На самом деле — обо всех трех и еще о многом, многом, и Элен с обожанием слушала дивного Артура, пока из нее вытекала его сперма, и жаждала овладеть в совершенстве всей музыкой, когда-либо сыгранной, спетой или пригрезившейся.
В наготе непрерывного вторника и четверга и неизменной пятницы Элен видит теперь испорченное семя женской бесплодной мечты — семя, что, проклюнувшись, вырастает в бесформенный, треплемый ветром сорный цвет, ни для чего не нужный, даже для своего вида, ибо сам не производит семени: мутант, который вырастает лишь для одного красивого дня, как все дикое, а после вянет, гибнет, падает и исчезает.
Цветок Элен.
Никто не знает, сколько сил таится в каждой человеческой груди.
Никто не ожидал, что Артур бросит Элен ради женщины помоложе, лишенной слуха секретарши, музыкальной невежды с большим задом.
Оставайся столько, сколько хочешь, любовь моя, сказал Артур; ибо не было еще такой продавщицы, как ты.
Увы тебе, бедная Элен, любимая не за тот талант ангельским Артуром, которому дано было вредить Элен; который обучил ее тело и душу, а потом отправил их в ад.
От церкви Святого Антония Элен дошла до Саут-Пёрл-стрит и повернула на север в поисках ресторана. Она представляла себе, как сядет за столик в чайной Примроза на Стейт-стрит, где подают маленькие сандвичи с водяным крессом и срезанными корками, чай в японских чашках с блюдцами и маленькие кубики сахара в серебряной вазочке с изящными серебряными щипчиками.
Но остановилась на кафетерии «Уолдорф», где кофе стоил пять центов, а тост с маслом — десять. Незаметно вынула из бюстгальтера долларовую бумажку и, зажав в левом кулаке, сунула в карман пальто. Выпустила ее только на то время, пока несла на стол кофе с тостом, а потом снова сжала в кулаке — доллар, но уже с пятнадцатицентовой дыркой. Одиннадцать восемьдесят пять — все, что останется. Она положила сахар в кофе, налила сливки и стала потихоньку пить. Съела одну половину тоста, откусила от второй и отложила. Кофе выпила весь, а еда не лезла в горло.

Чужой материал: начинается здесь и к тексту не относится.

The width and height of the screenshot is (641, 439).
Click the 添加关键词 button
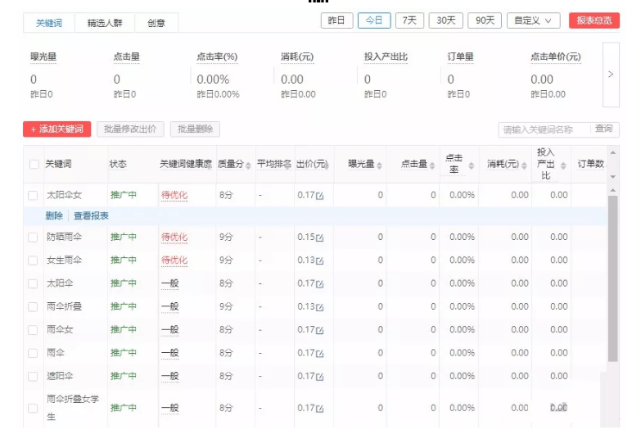[56, 129]
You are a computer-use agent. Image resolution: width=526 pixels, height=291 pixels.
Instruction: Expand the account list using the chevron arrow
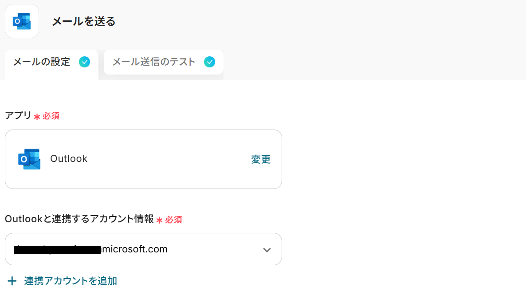[x=267, y=250]
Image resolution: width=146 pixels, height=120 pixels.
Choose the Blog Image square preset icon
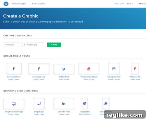point(39,103)
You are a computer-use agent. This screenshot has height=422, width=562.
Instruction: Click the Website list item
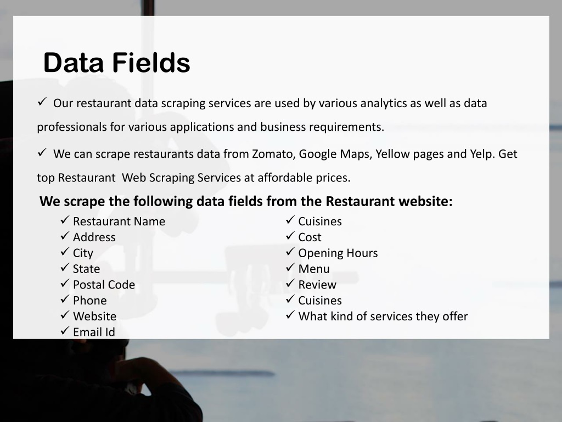pos(94,316)
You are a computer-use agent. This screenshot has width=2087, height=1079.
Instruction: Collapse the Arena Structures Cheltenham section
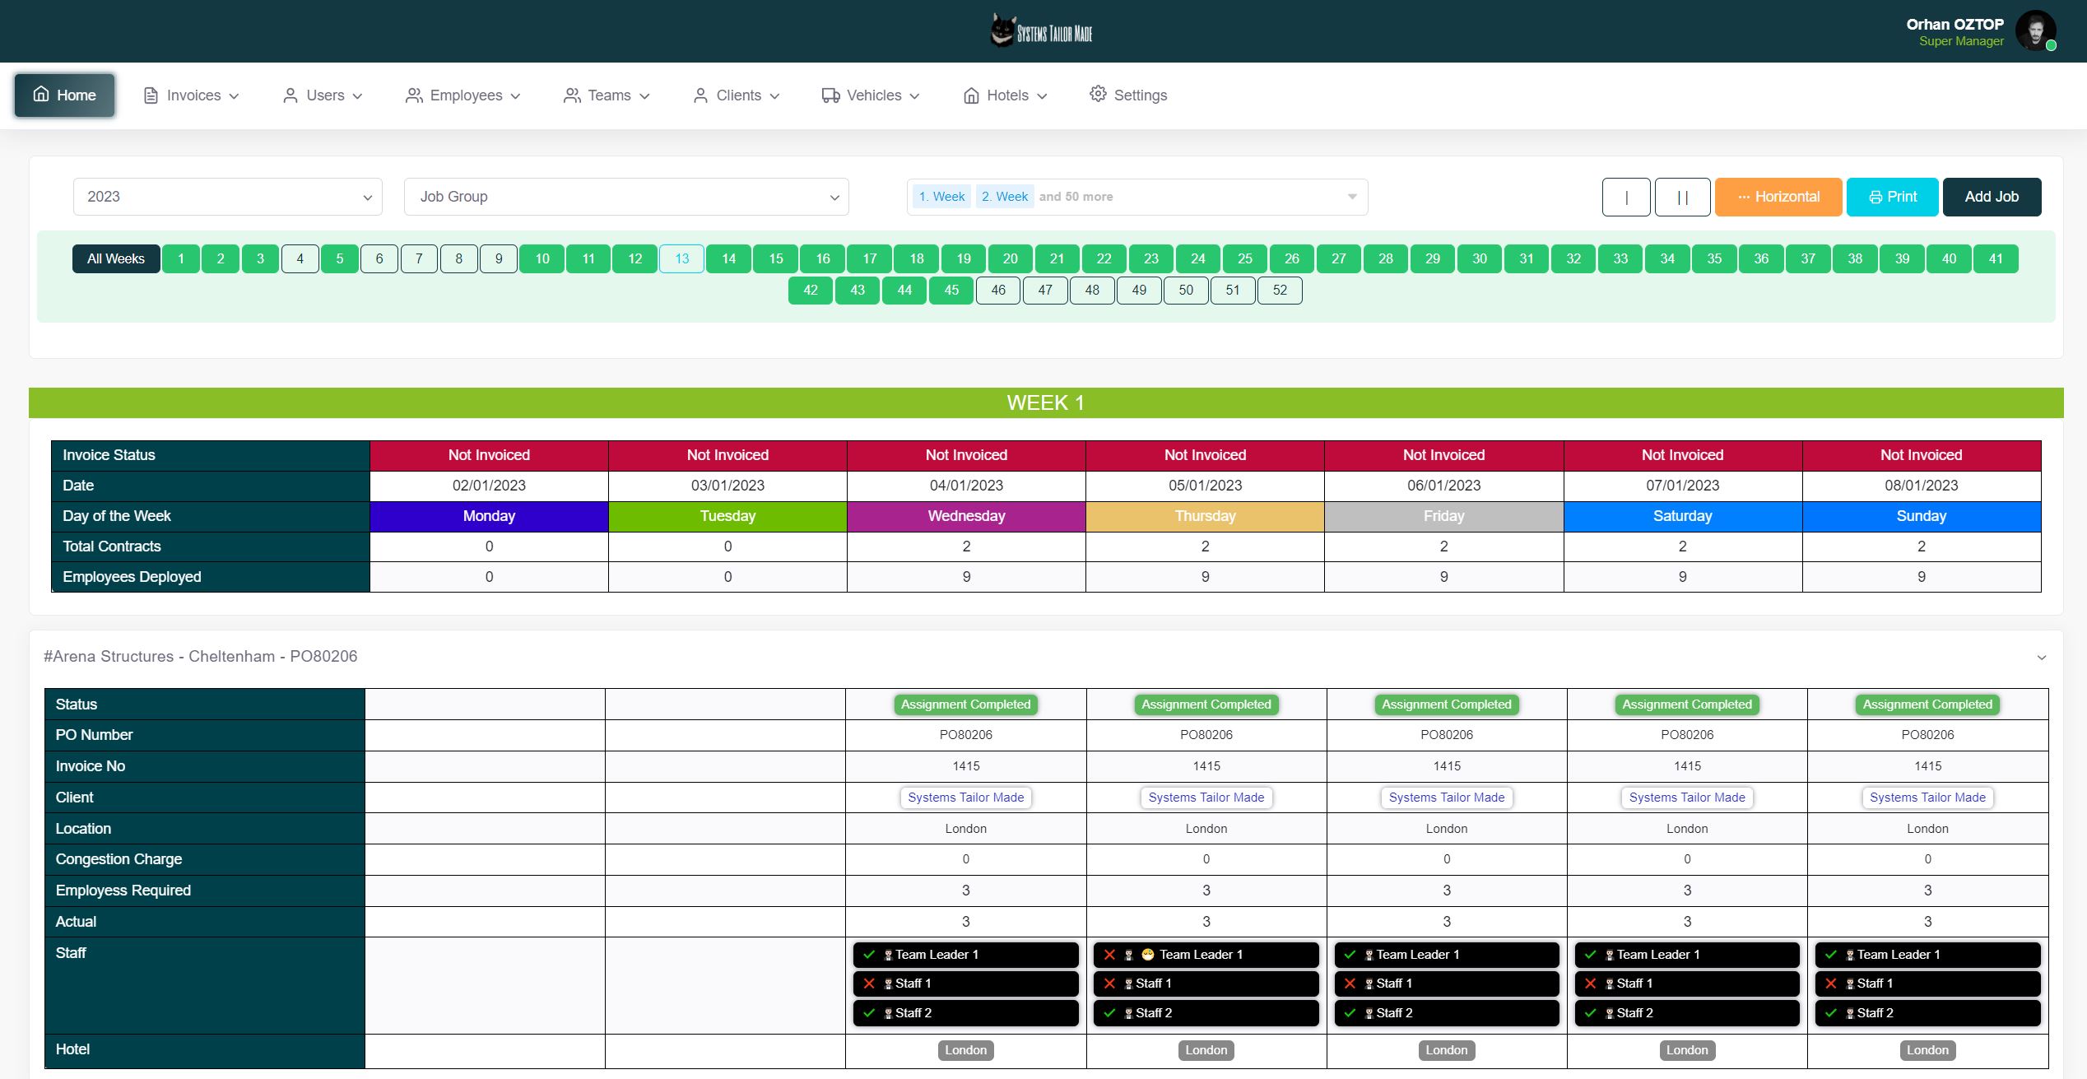pos(2041,657)
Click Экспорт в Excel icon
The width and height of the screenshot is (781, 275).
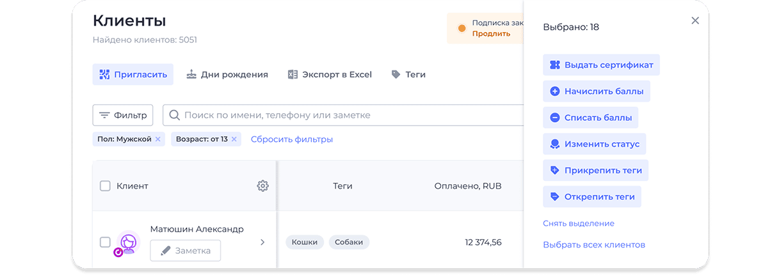point(293,74)
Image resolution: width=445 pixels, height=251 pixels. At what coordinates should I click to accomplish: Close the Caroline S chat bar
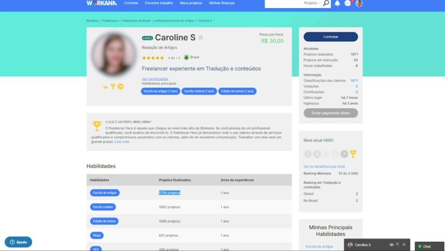pos(405,245)
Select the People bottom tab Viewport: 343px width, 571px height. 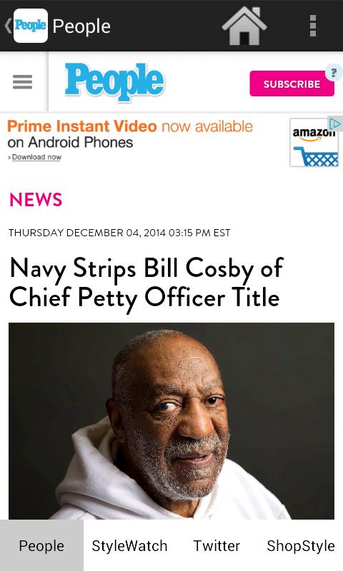(x=41, y=545)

Она заплатила по счету и снова вышла на Норт-Пёрл, сжимая сдачу в кулаке и думая о Френсисе и о том, что ей делать дальше. Холод уже пощипывал, несмотря на теплое солнце, и подталкивал ее мысли к помещению. И она пошла в библиотеку Прейна, в убежище. Села за стол, дрожа, и обхватила себя руками; постепенно согревалась, но озноб сидел глубоко. Нарочно задремала, чтобы сбежать на солнечный берег, где летают белые птицы, но седая библиотекарша растолкала ее и сказала: «Мадам, правилами не разрешается здесь спать» — и положила перед ней старый номер журнала «Лайф», а потом с соседнего стола взяла утренний выпуск «Таймс-юнион» на палке и дала ей со словами: «Но можете оставаться здесь сколько угодно, моя дорогая, — если захотите читать». Женщина улыбнулась ей сквозь пенсне, и Элен улыбнулась в ответ. Есть на свете хорошие люди, и иногда ты их встречаешь. Иногда.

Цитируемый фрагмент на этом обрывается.